From where did the apostle separate or withdraw the disciples when he began to receive opposition? Was it not from the synagogue? Why not from the private homes? Notice if you would that Paul himself when he persecuted the church, sought them in synagogues (Acts 9:2). Does this not impress anything on your mind? And more, when he withdrew the disciples from the synagogue, where did he go to? To a private home? No! He rented a school building, and there continued for two solid years. Is it outside the realm of possibility to say that the disciples in Ephesus met in that school building in those early years?
In addition, James in writing against partiality in the assembly of saints wrote:
My brethren, have not the faith of our Lord Jesus Christ, the Lord of glory, with respect of persons. For if there come unto your assembly a man with a gold ring, in goodly apparel, and there come in also a poor man in vile raiment; and ye have respect to him that weareth the gay clothing, and say unto him, sit thou here in a good place; and say to the poor, stand thou there, or sit here under my footstool: are ye not then partial in yourselves, and are become judges of evil thoughts? (Jas. 2:1-4).
Please notice the word that is translated assembly. Friends, it is literally synagogue (sunagoge in the Greek), and is translated synagogue rather than assembly in the American Standard Version 1901, Bible in Basic English, Darby’s Translation, and in the Young’s Literal Translation. My point is that, James wrote to brethren who assembled in synagogues. Therefore, the idea that the apostolic churches met only in private homes is untenable.

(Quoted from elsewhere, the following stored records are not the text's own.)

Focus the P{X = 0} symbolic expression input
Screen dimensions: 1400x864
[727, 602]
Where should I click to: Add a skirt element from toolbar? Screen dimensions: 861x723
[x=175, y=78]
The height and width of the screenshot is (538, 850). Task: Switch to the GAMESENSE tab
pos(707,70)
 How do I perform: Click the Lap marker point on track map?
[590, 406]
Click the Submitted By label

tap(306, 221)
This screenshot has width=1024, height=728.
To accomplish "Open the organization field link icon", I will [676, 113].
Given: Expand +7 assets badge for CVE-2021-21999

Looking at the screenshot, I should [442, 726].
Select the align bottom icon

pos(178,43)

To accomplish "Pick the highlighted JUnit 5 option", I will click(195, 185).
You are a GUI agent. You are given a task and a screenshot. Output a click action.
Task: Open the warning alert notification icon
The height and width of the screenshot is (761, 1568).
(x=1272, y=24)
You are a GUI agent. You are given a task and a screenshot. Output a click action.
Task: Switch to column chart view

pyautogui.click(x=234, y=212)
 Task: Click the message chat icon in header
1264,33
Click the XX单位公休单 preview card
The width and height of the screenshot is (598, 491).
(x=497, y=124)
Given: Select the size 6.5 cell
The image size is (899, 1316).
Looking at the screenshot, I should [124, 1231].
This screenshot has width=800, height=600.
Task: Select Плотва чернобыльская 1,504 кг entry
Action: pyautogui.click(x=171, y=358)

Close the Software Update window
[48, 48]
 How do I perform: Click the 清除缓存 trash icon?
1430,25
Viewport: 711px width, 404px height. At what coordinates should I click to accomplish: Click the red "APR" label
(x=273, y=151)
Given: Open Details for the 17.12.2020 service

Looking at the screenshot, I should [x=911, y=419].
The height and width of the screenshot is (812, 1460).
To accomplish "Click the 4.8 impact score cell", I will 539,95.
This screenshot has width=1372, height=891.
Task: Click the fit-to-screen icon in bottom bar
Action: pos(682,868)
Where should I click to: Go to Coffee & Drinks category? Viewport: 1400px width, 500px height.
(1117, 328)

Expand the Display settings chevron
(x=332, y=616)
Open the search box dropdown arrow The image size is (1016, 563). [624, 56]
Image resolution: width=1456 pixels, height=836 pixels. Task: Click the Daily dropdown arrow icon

So many times in the book of Acts, the place of assembly is not specified at all. Please study carefully, texts like Acts 4:23-31 where Luke simply wrote, “…the place…where they were assembled together…” In Acts 6:1-2, the place of assembly is not specified. In Acts 9:26-28, the disciples are in Jerusalem but nothing is said about them assembling in a private home. Acts 11:26 and Acts 13:1-3 say the church was at Antioch in Syria but say nothing about the brethren assembling in a private home. Acts 14:21-23 says there were churches in Lystra, Iconium and Antioch in Pisidia but says nothing about them assembling in private homes. And many more. With the place of assembly not specified in these instances, how then do we know that they met in private homes?
When denominationalists say there were “three wise men,” we contend that they are doing guess work because the Bible doesn’t specify how many wise men visited Christ as an infant. Rightly so. Likewise, we ought to be careful with speculations about where the early disciples met, and ensure that we “speak as the oracles of God” on this issue.
Once again, that is not to say some churches did not meet in houses. Clearly, some did. However, to teach that the apostolic churches met only in private homes is to teach that which cannot be proven without reasonable doubt by the one who is willing to speak where the Bible has spoken and be silent where it is silent. Some might point to uninspired history to “prove their case.” There is some merit in doing that. But when uninspired history speaks where God or the Bible has not spoken, we ought to reject it like Paul rejected those “scholars” in Athens.
I do not believe this issue is a fellowship issue. My humble plea and prayer however is that, we love truth enough, to verify what our favorite preachers tell us and also to speak as the oracles of God on all issues.